Posted by on Jan 21, 2014 in Blog, Science, Théâtre

A l’écoute des radios, à la lecture des livres et des journaux, je me rends compte que tout le monde fait référence à l’identification et j’en arrive à me demander si ce n’est pas fantasme, de ma part, que de croire celle-ci mise à l’écart. Bien sûr, le « politiquement correct » voue l’identité aux gémonies quand on la pousse jusqu’à l’identitarisme, mais, sans céder au fanatisme, la majorité de nos concitoyens semble persuadée d’être « quelque chose » plutôt qu’une autre. Il n’en reste pas moins, dans notre société, un certain malaise entoure ces notions. Ce malaise est d’autant plus perceptible dans les milieux dits intellectuels, qu’on y hésite à les utiliser pour soumettre des réflexions dites sérieuses. Certes, ce ne sont pas les lubies des théoriciens de toutes catégories (à l’exclusion des psychanalystes), ni non plus les préoccupations de « l’avant-garde » théâtrale qui vont donner à penser que l’opinion ne pense plus la même chose, mais les soubresauts de la mode ne sont pas des soubresauts de dernière extrémité, souvent ils ont l’avenir devant eux. Comme son nom l’indique, l’opinion est ce qui opine, et si le fait d’agiter le pompon qu’on a sur la tête marque, dans un premier temps, quelque hésitation, cela finit, la plupart du temps, en mouvement d’approbation. On ne doit pas négliger la puissance de la « tendance », beaucoup de femmes qui, à l’époque, ont haussé les épaules devant l’apparition de la minijupe, n’ont  pas manqué, en un même temps, de ne plus porter de robes jusqu’aux chevilles. Souvent, la mode a le dernier mot, ceci d’autant plus que ce jour là, elle commence à se démoder. Il y a « tendance » à renier l’identification, particulièrement dans un monde qui reposait, en grande partie, sur elle : le théâtre ; mais le plus amusant – ou le plus triste -, est que les spectateurs croyant, dur comme fer, en l’identification, soutiennent des artistes qui déclarent s’en libérer, ceci dans la plus grande confusion. On vote sans hésiter pour quelqu’un dont on désapprouve concrètement le programme, de même façon qu’on présente un programme qu’on se gardera de mettre en pratique, plutôt qu’un autre dont on sait ne pas avoir l’image ni la compétence. Est-ce de l’hypocrisie réciproque ou, tout simplement, une perte de crédit en ce que l’on dit et ce que l’on croit ? Il n’en reste pas moins que, se moquant des non-faits et des non-dits, la « tendance » avance.
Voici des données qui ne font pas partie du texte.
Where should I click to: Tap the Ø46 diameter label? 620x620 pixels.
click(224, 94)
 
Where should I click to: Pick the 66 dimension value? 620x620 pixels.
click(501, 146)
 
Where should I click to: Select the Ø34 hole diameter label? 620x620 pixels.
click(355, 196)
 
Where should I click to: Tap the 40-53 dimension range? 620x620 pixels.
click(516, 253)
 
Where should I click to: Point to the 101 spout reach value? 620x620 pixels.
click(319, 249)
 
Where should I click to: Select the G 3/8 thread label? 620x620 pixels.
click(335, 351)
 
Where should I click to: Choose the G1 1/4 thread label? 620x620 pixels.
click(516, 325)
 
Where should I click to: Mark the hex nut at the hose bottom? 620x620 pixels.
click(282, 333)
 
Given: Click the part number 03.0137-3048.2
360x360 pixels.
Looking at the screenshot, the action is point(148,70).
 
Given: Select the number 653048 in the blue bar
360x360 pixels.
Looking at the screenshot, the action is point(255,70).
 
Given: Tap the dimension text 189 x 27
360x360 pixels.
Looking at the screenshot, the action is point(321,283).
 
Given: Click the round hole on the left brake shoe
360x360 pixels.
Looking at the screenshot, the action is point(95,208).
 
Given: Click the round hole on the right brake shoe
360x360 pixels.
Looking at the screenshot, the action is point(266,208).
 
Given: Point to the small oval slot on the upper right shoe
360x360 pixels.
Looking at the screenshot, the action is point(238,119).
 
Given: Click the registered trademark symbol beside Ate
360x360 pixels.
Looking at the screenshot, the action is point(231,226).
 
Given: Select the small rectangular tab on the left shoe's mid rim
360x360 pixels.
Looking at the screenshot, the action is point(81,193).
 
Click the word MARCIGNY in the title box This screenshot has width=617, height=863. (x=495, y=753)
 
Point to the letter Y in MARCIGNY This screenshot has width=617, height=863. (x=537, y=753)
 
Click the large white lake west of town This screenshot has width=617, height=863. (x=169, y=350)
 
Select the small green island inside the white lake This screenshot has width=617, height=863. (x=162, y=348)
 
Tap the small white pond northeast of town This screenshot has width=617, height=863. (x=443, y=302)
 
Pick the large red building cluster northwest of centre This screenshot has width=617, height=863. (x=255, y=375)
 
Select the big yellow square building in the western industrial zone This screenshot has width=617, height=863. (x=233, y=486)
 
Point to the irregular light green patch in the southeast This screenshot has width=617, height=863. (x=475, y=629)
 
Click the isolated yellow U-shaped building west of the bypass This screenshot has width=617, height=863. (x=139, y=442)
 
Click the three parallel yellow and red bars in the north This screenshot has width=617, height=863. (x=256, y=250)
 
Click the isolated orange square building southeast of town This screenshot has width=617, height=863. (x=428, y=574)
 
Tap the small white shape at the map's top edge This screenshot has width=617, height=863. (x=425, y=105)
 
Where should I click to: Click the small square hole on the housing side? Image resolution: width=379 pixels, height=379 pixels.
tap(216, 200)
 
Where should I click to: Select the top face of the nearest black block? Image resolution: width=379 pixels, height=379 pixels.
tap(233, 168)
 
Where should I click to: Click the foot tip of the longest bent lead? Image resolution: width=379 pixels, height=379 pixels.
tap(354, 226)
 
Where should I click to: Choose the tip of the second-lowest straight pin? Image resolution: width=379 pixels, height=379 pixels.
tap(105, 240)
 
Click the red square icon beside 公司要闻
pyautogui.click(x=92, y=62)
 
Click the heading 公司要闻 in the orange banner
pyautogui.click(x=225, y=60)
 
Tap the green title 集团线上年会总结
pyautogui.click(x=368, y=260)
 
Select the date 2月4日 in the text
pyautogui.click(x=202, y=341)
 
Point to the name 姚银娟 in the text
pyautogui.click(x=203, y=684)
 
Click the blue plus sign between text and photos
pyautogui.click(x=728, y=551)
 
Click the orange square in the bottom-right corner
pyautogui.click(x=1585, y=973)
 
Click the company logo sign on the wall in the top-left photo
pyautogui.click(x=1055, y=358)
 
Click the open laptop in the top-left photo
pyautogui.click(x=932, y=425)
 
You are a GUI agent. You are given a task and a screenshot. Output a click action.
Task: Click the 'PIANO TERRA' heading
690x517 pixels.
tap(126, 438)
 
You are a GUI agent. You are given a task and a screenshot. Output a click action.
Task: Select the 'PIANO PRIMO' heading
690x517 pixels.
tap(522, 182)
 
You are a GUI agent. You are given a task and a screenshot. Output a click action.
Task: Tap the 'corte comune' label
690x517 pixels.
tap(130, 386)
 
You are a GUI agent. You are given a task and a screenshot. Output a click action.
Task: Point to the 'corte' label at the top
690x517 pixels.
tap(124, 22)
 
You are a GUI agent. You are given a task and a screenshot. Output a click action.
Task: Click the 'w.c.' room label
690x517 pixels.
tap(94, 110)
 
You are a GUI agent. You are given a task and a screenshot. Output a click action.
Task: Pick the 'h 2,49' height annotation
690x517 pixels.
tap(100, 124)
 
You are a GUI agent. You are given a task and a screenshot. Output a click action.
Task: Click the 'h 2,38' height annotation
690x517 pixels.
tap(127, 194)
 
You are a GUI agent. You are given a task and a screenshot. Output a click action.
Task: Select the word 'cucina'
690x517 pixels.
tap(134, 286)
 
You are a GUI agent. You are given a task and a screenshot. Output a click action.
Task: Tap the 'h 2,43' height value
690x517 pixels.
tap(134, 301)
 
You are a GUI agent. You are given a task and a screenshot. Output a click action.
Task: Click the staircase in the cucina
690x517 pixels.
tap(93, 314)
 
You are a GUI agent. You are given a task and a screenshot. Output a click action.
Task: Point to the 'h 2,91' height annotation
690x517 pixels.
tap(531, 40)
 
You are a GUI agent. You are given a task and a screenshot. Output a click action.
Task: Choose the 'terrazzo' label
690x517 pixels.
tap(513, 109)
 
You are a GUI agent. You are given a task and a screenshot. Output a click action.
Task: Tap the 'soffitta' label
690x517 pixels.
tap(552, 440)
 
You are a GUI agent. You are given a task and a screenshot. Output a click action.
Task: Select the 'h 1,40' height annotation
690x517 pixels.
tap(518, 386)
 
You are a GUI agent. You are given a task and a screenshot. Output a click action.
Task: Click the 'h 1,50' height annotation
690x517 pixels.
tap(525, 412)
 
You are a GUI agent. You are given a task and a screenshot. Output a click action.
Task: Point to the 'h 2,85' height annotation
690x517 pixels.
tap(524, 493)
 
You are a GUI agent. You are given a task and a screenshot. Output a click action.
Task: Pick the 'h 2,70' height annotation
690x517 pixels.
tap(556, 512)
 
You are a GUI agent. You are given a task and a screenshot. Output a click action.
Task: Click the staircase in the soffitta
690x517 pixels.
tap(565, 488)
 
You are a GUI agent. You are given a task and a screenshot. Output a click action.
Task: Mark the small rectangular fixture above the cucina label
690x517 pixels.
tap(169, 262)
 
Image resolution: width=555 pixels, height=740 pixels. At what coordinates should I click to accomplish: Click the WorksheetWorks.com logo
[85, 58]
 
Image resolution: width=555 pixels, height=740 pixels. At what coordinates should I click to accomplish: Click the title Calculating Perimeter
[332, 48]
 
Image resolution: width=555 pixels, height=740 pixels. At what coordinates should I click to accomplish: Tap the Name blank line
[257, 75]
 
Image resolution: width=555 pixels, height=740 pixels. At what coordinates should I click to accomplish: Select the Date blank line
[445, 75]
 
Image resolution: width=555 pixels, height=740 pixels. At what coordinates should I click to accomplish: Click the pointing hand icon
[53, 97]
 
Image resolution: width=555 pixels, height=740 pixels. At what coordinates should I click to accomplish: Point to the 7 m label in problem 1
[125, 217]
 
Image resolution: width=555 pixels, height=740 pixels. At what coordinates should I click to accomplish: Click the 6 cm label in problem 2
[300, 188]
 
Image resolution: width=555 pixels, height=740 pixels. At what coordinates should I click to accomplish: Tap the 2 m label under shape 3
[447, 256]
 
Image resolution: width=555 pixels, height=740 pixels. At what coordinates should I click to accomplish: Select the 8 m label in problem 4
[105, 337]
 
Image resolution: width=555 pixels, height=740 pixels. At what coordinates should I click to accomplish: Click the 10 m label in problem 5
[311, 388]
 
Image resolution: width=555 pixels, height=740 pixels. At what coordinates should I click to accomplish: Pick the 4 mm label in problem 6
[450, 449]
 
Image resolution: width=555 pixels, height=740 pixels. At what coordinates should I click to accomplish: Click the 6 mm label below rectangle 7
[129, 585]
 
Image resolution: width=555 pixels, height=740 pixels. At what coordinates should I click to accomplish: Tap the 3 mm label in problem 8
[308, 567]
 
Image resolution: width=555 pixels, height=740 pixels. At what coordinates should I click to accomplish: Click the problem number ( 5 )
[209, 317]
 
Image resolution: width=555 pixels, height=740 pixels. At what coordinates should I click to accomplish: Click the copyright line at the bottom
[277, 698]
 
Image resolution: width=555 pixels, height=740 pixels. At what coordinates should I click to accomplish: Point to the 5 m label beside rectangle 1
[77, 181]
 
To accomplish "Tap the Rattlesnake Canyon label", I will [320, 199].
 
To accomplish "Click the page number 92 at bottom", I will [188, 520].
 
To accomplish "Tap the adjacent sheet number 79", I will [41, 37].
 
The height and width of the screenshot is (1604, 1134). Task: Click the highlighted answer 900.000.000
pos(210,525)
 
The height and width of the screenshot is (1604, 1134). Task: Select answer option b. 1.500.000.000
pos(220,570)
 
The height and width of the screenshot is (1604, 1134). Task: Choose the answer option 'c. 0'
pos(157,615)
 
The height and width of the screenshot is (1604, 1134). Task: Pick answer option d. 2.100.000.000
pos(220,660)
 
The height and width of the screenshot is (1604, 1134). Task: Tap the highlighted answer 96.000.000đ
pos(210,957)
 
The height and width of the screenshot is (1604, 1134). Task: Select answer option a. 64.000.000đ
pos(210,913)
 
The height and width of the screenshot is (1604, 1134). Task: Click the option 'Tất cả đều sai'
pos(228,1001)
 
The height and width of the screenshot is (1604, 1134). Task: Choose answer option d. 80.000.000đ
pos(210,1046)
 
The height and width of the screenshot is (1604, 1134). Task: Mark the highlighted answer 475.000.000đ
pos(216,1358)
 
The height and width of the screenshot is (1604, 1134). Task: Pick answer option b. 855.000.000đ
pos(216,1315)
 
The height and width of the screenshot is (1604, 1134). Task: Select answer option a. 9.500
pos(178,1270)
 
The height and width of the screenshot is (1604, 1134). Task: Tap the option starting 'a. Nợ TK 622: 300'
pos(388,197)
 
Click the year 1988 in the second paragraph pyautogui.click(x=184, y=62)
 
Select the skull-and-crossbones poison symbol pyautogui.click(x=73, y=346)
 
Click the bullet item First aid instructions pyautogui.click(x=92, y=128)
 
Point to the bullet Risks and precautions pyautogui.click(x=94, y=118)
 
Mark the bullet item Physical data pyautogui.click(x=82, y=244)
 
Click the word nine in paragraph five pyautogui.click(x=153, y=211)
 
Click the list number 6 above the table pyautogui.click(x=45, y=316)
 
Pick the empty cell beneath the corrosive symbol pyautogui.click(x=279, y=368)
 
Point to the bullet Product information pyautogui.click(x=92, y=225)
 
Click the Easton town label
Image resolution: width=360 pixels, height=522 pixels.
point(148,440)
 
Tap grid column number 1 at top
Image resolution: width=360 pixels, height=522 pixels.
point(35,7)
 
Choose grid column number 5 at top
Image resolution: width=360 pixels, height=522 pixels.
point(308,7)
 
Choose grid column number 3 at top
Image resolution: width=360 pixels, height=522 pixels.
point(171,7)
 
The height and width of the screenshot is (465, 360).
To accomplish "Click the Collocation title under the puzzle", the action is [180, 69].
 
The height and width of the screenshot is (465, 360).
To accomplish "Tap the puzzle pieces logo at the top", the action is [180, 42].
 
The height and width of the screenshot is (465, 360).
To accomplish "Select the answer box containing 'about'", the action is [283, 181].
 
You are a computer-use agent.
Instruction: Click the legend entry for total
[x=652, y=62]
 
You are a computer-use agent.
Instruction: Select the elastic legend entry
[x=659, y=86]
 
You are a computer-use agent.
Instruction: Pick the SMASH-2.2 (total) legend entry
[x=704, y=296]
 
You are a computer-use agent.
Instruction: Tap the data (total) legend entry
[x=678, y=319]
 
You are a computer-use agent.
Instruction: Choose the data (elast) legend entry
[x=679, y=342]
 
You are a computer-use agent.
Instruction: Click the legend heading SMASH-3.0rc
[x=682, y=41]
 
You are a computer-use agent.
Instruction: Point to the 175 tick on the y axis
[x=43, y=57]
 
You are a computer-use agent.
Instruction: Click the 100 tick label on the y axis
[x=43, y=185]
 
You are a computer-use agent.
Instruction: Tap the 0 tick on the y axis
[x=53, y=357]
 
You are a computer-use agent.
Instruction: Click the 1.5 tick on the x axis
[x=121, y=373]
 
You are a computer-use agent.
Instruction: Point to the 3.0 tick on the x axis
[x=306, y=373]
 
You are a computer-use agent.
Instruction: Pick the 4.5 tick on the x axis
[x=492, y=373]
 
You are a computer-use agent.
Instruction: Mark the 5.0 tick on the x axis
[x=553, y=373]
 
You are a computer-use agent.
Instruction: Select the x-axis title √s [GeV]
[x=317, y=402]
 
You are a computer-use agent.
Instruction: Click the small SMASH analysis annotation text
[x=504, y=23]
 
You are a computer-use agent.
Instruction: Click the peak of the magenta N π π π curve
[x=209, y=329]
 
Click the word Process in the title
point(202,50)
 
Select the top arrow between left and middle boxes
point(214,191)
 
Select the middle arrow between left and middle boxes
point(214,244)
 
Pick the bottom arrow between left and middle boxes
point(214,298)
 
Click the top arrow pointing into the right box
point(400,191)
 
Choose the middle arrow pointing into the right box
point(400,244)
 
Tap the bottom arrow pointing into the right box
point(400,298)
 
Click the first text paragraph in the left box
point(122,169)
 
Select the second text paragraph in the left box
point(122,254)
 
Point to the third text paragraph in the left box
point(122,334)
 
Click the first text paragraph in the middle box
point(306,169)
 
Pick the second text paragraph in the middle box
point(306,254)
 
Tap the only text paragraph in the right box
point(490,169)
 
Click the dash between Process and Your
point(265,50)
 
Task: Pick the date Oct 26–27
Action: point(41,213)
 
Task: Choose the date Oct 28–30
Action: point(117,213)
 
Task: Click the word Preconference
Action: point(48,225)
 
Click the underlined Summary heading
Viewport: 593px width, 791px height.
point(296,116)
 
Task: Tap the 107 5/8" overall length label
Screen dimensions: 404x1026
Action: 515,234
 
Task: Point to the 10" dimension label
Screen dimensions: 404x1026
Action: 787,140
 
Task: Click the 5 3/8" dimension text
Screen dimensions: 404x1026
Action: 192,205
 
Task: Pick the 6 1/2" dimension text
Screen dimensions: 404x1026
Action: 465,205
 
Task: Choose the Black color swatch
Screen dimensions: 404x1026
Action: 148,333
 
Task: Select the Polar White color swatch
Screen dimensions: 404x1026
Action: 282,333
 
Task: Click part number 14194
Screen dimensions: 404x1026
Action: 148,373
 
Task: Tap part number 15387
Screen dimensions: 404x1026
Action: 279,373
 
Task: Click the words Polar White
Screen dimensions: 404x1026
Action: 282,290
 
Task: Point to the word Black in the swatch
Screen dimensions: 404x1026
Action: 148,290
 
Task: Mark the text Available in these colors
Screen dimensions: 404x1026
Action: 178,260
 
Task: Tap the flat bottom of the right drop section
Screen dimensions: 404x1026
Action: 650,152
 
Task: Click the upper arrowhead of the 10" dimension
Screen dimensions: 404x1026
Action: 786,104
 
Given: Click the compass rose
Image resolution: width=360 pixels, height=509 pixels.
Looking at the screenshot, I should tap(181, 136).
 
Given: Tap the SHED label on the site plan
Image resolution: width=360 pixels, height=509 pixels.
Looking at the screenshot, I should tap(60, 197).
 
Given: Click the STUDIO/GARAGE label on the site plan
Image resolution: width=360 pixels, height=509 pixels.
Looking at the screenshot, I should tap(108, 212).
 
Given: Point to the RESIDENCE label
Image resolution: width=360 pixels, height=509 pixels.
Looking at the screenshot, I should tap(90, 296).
Puisque j’ai parlé de sincérité dans le jeu de l’actrice et de l’acteur, je me dois d’en faire preuve : il n’est pas aisé de parler de l’identification, pour la bonne raison que celle-ci est complexe et ne se déroule pas à un seul niveau. La défiance à son endroit est due, en grande partie, à sa complexité et à la diversité des niveaux où l’on croit la saisir. Ces difficultés n’ont jamais encouragé à s’y livrer, l’on a préféré s’en tenir et à « l’imitation » dans un milieu intellectuel où le terme de « mimesis » faisait fureur, et à « l’expression » dans une ambiance politique de plus en plus sensibilisée par les mouvements de libération. On a préféré tenir l’identité pour un objet cernable, durable et invariable auquel il suffisait d’adjoindre l’intention pour donner naissance à un sujet autonome. Certaines mises au point sont nécessaires si on souhaite soulever le voile sur la problématique de l’identification et ne plus céder à quelques inversions trompeuses.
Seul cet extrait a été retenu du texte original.